The United States is not, however, the only “Satan” that Iran must face. On the other side of the Middle East lies the ayatollahs’ other arch-nemesis: Israel. Since Iran has no border with Israel, to keep itself relevant in the Arab-Israeli conflict and continue to stoke the flames, it has to rely on its proxies, namely Hezbollah, Hamas, and Palestinian Islamic Jihad. Hezbollah is perhaps a textbook case of how Iran operates with various nonstate actors to extend its influence. Formed three years after the revolution that ousted the Shah, it continues to receive significant financial, organizational, and military support from Iran. This has made Hezbollah a potent military threat to Israel, which bloodied their nose in the 2006 war. The American Enterprise Institute reports that Iran has supplied Hezbollah with over ten thousand ground-attack rockets and missiles, as well as advanced anti-aircraft, anti-ship, and anti-armor missiles, and the training to use them. These weapons are all designed to counter the military power of Israel and neutralize its ability to operate in Lebanon. Further, in the Gaza Strip, Iran has recently begun providing these same weapons, albeit in smaller numbers, to Hamas and to Palestinian Islamic Jihad in the West Bank. By diversifying the number of anti-Israel militant groups it is funding, Iran is increasing its capability to continually strike at or distract Israel, and tangentially the United States, “without having to sacrifice the same proxy continuously.”

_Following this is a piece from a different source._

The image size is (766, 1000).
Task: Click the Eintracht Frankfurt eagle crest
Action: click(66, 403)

Towards that end, Iran also currently supports the embattled Assad regime. Syria is not only a longtime ally of Iran; it is currently its only state ally in the region. Losing Assad means losing a key friend, but it also means losing the ability to funnel weapons to Lebanon and Palestine. The Iraqi government has refused to stop Iranian cargo flights, likely carrying significant quantities of weapons, to Syria. The killing of a Quds force commander in Syria also shows their direct presence on the ground, to which Iran fully admits on the basis that they are there in an advisory role. In addition to advising and equipping Syrian military forces, it is likely that they are doing the same to pro-Assad paramilitary forces, specifically the Shabiha militias. As has become Quds force doctrine, they seem to be spreading their resources rather than putting all of their eggs in one basket. Losing influence in Syria is too devastating a loss for Iran.

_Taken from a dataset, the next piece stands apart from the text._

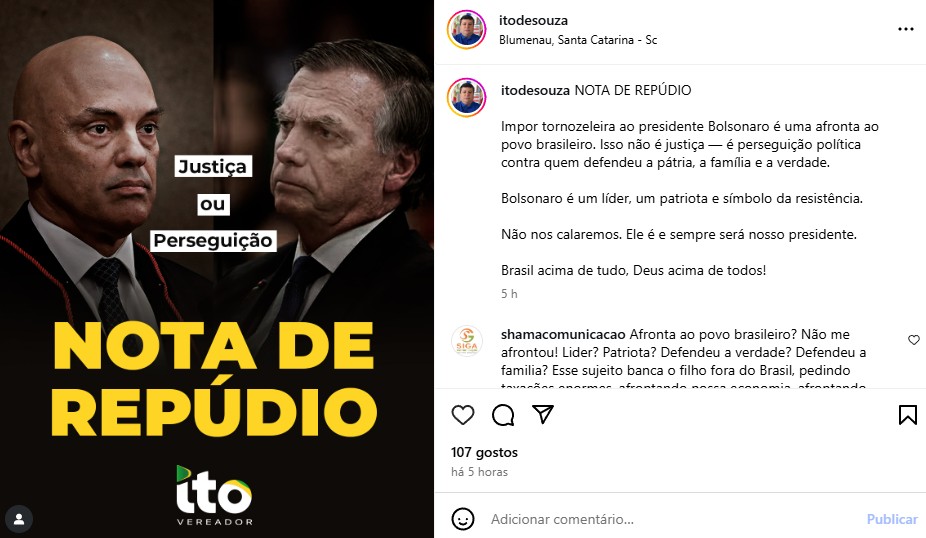926x538 pixels.
Task: Open the three-dot more options menu
Action: (x=906, y=29)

When considering the broader issue of Iran’s rise to power in the region, and Western responses to it, the activities of the Quds force may be as significant, if not more so, as Iran’s nuclear program. The list of groups and countries with ties to Iran is significant and diverse: Palestinian Islamic Jihad, Hamas, Hezbollah, Assad’s government, various Iraqi insurgents, the Taliban, and even Al-Qaeda. They form the core of a shadow war Tehran wages against the West, and it is a war that has only been escalating, with dangerous implications for the United States and Israel. Iranian EFPs have killed American troops in Iraq and Afghanistan, and Iranian rockets and missiles continue to pose a deadly threat for Israel. Should Washington consider a policy of containment toward Iran, it is important to consider the ability of Iran to strike back via these proxy groups. As long as Iran exists with serious national security concerns, it will continue to fund these groups, and as long as that continues these groups will pose a significant threat to the United States. Iran’s operations stem from their sense of insecurity, and this leaves open the diplomatic option of a more conciliatory foreign policy toward Iran. Yet, the most placating and appeasing foreign policy on Washington’s part will not resolve the very real security challenges Tehran faces with regard to Iraq and Afghanistan, nor will it ameliorate relations between Iran and Israel and Iran and Saudi Arabia. While US actions may have started this shadow war, it is doubtful any diplomatic policy will bring a quick resolution.